Stated task:
Please format the data between the lines holding "Open the Versions history clock icon" and "click(901, 282)", inclusive, as a JSON list of strings with one string per line, omitting blank lines. Leave the pictures out.

[BEGIN Exercise input]

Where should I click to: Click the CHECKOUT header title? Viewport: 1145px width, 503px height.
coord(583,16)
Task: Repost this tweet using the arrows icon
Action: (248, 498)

[END Exercise input]
[BEGIN Exercise input]

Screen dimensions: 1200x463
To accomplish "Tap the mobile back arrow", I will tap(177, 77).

[END Exercise input]
[BEGIN Exercise input]

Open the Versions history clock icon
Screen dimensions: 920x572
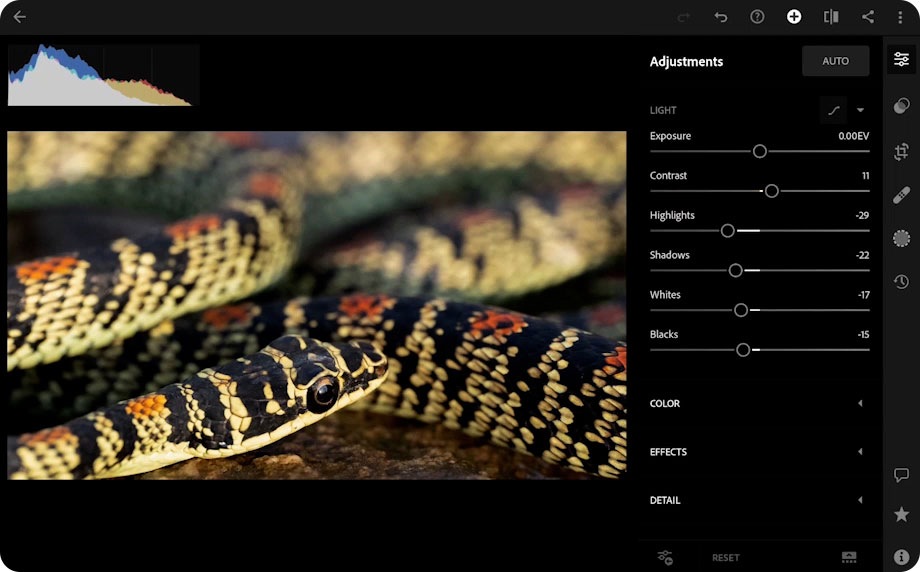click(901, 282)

[END Exercise input]

Written solution:
[
  "Open the Versions history clock icon",
  "Screen dimensions: 920x572",
  "click(901, 282)"
]